Thousands more Tennessee fans had already been braving the elements for quite some time, infiltrating the side streets and watering holes adjacent to the Ohio State campus well before kickoff on a 25-degree night. Pregame interviews with Southern Volunteer fans on ESPN radio revealed that most of them had paid between $200 and $300 for tickets, a range they compared to road prices for conference games against Vanderbilt. A leaked pre-sale had allowed untold numbers of visiting fans to purchase tickets in the days after this year’s playoff bracket was revealed. Of the 102,819 fans in attendance Saturday night, between 25% and 35% wore orange.

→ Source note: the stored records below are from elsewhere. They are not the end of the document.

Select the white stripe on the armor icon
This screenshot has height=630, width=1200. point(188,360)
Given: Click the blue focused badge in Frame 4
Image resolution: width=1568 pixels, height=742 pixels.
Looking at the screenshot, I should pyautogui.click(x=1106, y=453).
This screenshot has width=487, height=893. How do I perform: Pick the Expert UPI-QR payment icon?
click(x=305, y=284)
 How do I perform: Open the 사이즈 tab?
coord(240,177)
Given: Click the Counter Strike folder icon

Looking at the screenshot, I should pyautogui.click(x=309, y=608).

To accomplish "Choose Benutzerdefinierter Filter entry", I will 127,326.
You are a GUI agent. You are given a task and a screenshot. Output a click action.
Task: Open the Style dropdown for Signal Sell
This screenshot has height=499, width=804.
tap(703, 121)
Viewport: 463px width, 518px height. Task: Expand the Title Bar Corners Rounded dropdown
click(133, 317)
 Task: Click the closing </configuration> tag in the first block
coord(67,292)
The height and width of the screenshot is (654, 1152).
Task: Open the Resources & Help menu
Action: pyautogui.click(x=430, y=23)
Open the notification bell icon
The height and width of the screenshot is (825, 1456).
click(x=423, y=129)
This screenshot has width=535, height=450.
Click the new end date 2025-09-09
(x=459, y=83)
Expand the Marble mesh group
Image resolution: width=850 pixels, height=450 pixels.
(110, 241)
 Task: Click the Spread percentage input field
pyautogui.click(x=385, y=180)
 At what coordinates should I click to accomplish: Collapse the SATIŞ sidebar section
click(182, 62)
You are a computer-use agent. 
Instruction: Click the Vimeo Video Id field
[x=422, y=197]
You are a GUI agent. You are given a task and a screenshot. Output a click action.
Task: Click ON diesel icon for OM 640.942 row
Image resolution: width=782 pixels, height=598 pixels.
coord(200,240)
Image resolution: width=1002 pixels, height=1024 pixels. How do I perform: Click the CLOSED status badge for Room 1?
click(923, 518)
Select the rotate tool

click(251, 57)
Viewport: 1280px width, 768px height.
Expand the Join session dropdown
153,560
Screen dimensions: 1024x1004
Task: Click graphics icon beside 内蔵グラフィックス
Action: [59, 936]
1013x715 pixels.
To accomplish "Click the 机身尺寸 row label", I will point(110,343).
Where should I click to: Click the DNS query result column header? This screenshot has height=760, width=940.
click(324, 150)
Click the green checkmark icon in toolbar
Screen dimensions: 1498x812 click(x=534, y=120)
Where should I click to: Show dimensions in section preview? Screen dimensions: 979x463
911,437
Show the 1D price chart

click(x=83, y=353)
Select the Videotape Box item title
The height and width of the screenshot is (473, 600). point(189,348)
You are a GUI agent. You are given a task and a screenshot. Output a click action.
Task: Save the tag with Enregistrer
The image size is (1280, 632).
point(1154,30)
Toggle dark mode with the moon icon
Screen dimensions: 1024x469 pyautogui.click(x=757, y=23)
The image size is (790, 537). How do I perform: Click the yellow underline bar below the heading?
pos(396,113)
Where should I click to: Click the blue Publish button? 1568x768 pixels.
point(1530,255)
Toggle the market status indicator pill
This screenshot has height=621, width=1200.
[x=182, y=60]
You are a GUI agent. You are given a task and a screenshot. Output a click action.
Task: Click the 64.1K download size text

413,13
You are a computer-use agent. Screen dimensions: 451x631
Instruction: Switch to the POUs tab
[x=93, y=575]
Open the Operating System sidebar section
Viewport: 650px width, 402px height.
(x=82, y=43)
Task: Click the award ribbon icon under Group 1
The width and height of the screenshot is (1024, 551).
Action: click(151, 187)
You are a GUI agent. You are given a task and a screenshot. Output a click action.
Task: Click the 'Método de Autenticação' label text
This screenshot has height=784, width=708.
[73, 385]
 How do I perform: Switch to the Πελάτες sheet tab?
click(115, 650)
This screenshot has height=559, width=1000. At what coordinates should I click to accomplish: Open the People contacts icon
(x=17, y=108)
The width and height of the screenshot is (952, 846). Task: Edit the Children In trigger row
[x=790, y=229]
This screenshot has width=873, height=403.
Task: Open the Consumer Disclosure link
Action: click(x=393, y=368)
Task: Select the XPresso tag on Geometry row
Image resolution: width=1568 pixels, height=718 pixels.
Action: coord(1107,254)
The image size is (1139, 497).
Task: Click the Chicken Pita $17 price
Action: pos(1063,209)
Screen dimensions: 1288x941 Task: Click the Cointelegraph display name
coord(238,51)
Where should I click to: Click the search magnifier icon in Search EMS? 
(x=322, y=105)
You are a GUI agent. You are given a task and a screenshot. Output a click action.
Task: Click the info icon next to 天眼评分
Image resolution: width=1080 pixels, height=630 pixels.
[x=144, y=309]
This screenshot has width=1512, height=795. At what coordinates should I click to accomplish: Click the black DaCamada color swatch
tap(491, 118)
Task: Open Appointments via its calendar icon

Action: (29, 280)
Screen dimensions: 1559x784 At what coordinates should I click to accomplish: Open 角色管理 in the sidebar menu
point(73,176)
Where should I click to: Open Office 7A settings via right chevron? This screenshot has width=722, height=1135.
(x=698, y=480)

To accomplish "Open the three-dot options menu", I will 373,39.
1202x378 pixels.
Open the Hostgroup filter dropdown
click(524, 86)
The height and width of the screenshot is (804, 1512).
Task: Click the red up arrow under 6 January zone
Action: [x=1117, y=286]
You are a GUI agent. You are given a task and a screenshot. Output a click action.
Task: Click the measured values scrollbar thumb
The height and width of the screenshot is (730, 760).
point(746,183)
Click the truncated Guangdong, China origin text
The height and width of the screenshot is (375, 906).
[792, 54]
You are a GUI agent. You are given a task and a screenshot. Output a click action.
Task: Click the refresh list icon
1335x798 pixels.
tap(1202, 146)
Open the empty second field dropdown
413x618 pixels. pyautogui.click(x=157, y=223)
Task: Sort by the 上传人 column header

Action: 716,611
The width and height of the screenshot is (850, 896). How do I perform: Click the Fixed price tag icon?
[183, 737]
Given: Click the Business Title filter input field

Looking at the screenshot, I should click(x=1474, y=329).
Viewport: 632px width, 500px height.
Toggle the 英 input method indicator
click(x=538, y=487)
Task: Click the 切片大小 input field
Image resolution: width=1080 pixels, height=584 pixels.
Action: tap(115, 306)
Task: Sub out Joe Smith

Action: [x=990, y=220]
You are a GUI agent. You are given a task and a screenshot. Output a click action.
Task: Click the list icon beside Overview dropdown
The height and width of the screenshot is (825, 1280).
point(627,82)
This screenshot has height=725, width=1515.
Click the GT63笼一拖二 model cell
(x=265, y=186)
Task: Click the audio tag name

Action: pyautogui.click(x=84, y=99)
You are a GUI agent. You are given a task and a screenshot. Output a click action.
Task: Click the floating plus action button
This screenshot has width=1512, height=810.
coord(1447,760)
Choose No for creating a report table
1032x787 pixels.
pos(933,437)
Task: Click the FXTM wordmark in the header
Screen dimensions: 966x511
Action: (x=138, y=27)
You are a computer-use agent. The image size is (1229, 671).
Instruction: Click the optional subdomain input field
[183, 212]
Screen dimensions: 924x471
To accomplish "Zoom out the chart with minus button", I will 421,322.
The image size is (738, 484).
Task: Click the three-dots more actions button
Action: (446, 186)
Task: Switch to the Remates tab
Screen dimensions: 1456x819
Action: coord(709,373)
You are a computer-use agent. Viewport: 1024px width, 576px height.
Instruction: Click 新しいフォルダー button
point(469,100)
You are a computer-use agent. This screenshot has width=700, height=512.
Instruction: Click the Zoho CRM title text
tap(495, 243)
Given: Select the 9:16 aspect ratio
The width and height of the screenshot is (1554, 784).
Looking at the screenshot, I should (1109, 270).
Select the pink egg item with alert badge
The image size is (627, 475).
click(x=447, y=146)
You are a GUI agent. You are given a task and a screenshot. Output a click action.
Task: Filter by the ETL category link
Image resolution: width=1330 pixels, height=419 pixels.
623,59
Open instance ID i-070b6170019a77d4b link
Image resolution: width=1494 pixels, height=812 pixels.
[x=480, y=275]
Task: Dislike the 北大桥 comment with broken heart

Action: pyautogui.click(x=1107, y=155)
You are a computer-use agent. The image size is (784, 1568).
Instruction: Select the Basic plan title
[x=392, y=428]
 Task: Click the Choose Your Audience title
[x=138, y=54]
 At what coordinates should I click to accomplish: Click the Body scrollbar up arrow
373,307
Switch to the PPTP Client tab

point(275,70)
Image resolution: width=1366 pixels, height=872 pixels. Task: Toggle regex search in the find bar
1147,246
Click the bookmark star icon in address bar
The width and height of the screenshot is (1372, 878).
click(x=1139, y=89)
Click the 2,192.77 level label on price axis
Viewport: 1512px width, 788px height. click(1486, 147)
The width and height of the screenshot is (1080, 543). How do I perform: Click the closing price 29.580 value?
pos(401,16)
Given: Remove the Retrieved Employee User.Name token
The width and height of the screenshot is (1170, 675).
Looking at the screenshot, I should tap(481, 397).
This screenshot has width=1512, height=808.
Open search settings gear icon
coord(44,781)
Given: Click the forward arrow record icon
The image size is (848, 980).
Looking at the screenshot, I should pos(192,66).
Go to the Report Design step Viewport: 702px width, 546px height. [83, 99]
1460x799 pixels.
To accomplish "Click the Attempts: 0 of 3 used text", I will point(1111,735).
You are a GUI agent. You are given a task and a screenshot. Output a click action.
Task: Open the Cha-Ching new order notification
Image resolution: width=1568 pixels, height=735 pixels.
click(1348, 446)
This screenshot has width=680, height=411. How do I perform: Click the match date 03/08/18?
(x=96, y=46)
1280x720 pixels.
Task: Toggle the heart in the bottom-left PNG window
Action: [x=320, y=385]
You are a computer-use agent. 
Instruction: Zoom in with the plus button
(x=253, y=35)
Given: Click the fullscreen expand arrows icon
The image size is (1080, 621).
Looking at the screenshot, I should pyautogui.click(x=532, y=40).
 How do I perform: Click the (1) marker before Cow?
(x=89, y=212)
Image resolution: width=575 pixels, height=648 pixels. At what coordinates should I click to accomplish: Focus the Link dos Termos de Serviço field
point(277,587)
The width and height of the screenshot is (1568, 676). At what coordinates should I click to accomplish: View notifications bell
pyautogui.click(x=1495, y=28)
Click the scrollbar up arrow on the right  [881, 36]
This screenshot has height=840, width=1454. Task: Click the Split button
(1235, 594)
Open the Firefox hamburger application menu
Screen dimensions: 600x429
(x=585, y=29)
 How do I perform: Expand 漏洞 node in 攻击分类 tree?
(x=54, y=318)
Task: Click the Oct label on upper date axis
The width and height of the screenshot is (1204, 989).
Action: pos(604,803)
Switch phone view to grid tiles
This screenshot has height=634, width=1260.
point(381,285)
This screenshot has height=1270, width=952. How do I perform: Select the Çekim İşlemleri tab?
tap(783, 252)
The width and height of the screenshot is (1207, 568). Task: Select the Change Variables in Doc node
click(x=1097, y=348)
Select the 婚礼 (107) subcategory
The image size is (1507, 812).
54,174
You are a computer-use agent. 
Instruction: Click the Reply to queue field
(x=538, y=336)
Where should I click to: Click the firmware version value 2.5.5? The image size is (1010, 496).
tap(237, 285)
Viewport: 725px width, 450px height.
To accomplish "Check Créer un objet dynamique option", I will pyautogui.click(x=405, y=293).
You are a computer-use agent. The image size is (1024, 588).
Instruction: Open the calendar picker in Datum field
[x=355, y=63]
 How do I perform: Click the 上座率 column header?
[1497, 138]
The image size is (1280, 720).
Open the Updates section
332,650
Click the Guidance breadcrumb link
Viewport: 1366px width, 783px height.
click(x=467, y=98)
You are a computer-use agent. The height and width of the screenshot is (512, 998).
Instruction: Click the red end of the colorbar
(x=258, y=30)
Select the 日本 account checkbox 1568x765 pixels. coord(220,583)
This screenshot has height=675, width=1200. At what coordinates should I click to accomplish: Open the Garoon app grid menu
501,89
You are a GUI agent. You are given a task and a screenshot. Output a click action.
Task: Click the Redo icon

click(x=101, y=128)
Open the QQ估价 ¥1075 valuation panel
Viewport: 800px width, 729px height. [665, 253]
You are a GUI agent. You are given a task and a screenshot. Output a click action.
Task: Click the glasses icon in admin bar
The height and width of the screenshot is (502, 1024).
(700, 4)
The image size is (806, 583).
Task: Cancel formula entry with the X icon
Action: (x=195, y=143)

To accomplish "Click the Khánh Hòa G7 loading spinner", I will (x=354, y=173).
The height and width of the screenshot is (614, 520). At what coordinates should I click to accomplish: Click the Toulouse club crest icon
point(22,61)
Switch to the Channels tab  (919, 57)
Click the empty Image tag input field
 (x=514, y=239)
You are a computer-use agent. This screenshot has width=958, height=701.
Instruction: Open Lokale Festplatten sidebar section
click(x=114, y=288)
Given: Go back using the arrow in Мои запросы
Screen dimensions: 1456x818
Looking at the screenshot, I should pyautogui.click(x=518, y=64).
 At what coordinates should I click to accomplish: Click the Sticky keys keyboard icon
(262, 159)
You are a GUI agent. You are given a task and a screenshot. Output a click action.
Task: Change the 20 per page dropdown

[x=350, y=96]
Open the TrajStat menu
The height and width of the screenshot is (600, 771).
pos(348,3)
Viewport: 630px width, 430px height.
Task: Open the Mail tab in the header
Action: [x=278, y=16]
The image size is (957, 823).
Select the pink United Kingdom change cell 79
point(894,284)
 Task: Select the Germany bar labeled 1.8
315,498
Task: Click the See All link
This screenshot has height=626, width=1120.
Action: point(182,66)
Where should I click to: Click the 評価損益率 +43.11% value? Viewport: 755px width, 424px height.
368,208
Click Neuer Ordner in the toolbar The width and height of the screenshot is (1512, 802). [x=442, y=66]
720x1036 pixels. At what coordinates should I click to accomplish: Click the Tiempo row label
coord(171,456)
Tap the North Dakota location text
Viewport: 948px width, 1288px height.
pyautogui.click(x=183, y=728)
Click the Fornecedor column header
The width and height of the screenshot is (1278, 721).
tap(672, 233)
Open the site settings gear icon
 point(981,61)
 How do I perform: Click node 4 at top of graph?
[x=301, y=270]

“I think they thought [that] They were going to take over this place,” Howard said.

The fact that Tennessee had enough fans to theoretically do so underscores how precarious the opening moments of Saturday’s game really were, how much potential there was for the atmosphere inside Ohio Stadium to sour and boil toward outright punishment if the Buckeyes had fallen behind. early. Instead, the emerging Scarlet and Gray faithful enjoyed a resounding victory in which Ohio State led by 21 at the end of the first quarter and outscored the Volunteers by 217 total yards, all while harassing quarterback Nico Iamaleava with four sacks . , nine deflected passes and a completion rate of 45.2%, by far the lowest of the season.

Drops and drops of Tennessee fans filtered through the exits with more than 13 minutes left in the fourth quarter, their faltering hopes of a comeback dashed by Iamaleava’s incomplete pass on fourth down. Ohio State’s victory was so certain that an assistant coach who watches these games from the booth snuck out to the bathroom while the snaps were still unfolding, joining some reporters in the bathroom while the chatter still played through his headphones.

“I told them in the locker room that in life you will define yourself by the way you handle adversity in life,” Day said, “as a person, as a man, as a father. So to see the way they responded in this game [after losing to Michigan]You could tell from the jump that they had a look in their eyes that they were going to win this game. “I thought they played that way.”

The look in Day’s eyes was equally telling as the band played “Carmen Ohio” to celebrate a monumental victory and the extension of Ohio State’s season. He hugged his wife and hugged his children just feet from where the madness had unfolded around him on November 30. And that night, he had earned the right to smile.